Essays on economics using networked data sets and machine learning.
#centrality, #complexnetworks, #indirectagion, #machinelearning, #artificial intelligence, #systemic risk #digital twins
This work comprises three articles in Economics that utilize network data sets and machine learning. In the first article, we conduct a review of machine learning applications to solve complex network problems. We cover concepts of machine learning, including supervised learning, unsupervised learning, and reinforcement learning, along with methods such as clustering, embedding, and PCA (Principal Component Analysis). Additionally, we explore network construction and centrality concepts, addressing node and link prediction. The article also discusses natural language approaches, incorporating theories from Natural Language Processing (NLP). The second article investigates the concept of systemic risk in the financial domain, exploring its potential to trigger indirect contagion. A fundamental part of the research involves applying a model that uses a news similarity network to predict stationary probabilities as a proxy for network centrality and relationships between companies. The study establishes connections among companies, identifying pathways of indirect contagion. By analyzing interactions and the spread of contagion between companies based on news articles, the study seeks to uncover insights into interconnectivity and cascading effects within the financial system, as well as potential impacts on other sectors.
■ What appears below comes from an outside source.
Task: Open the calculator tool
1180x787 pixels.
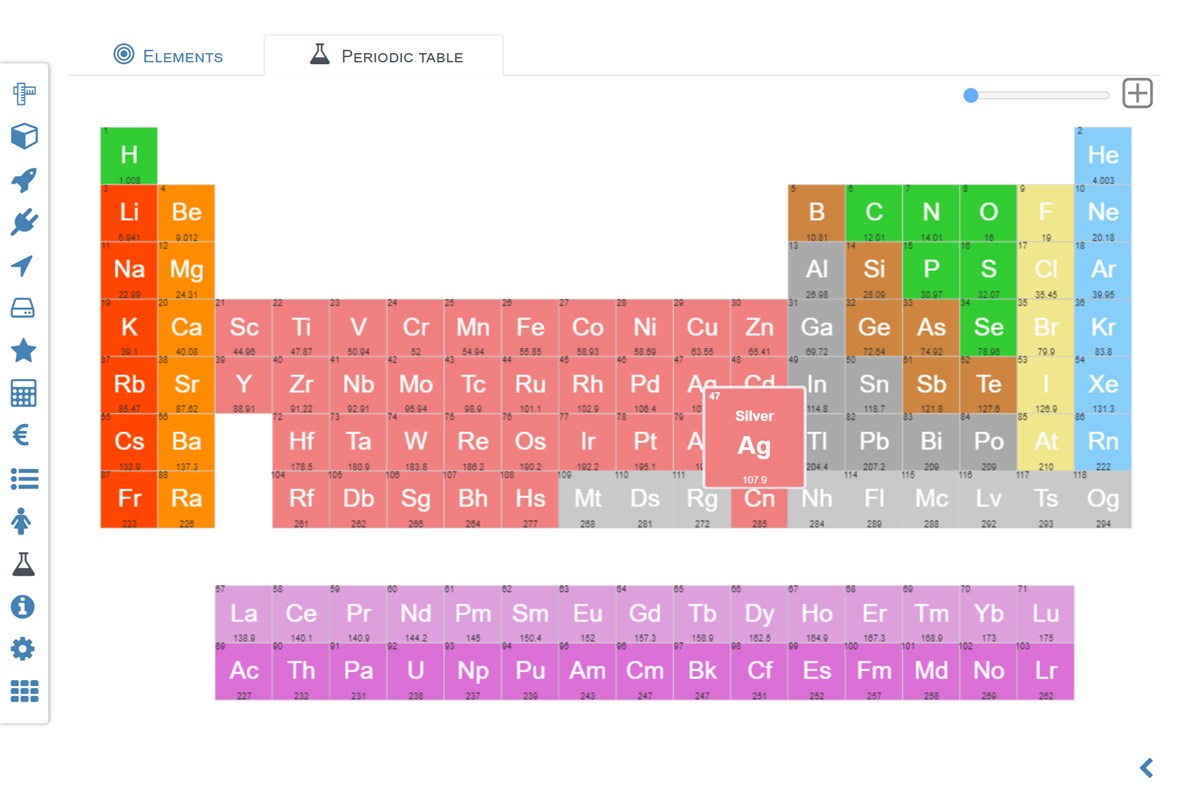Action: 24,393
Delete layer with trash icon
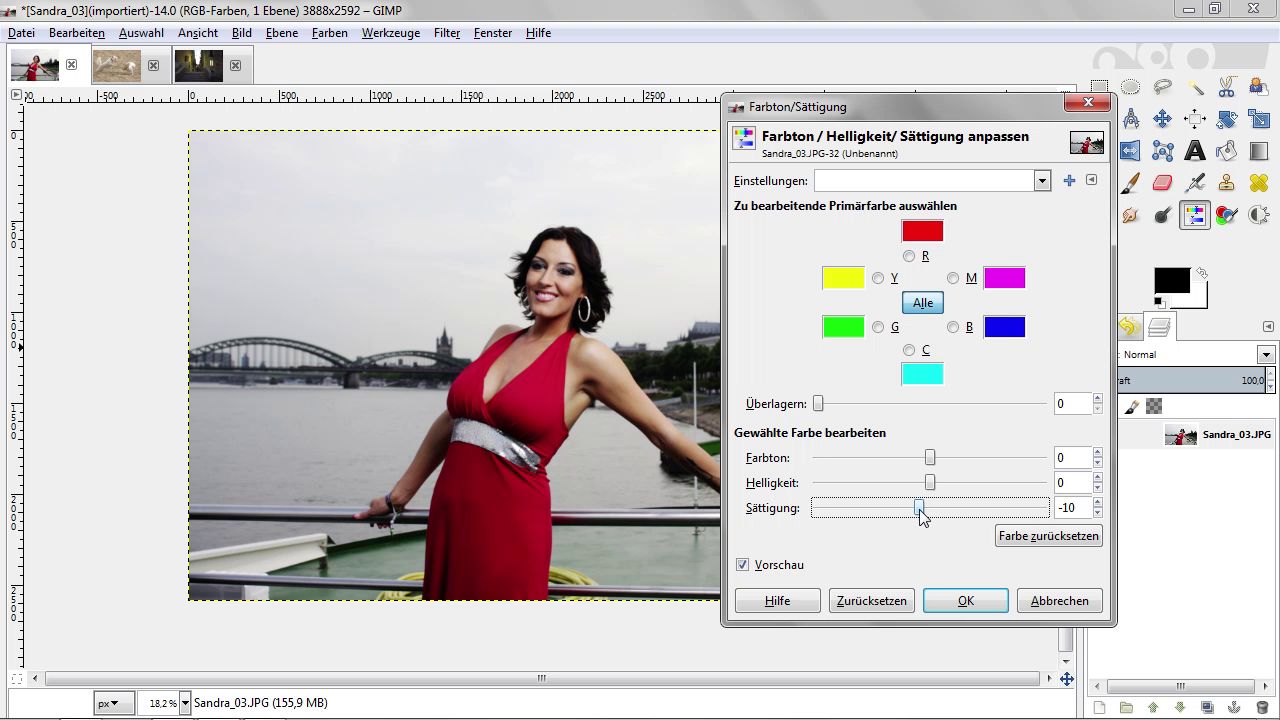The height and width of the screenshot is (720, 1280). pyautogui.click(x=1262, y=708)
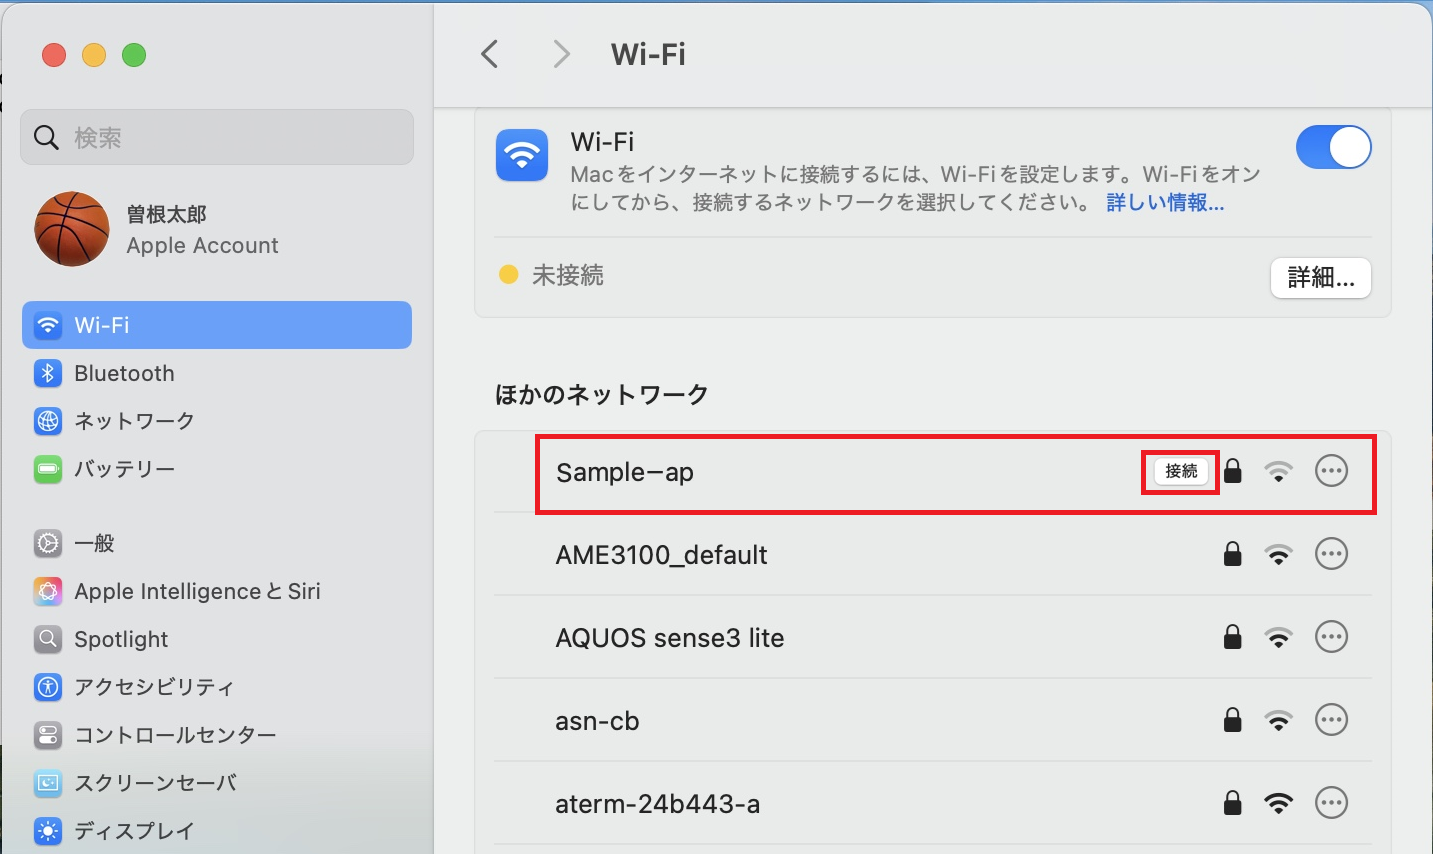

The article concludes with a discussion of the potential applications of AI and ML in understanding and predicting systemic risk in the financial landscape. The third article presents an empirical exercise on Digital Twin Modeling applied to the EU Emissions Trading System (EU ETS). We use EU ETS transaction data to identify patterns of interconnection between countries. To achieve this, we build complex networks to outline relationships among nations, representing contagion pathways. Using Digital Twins, we simulate the entry and exit of new agents and the formation of new connections based on predictive analysis through machine learning models.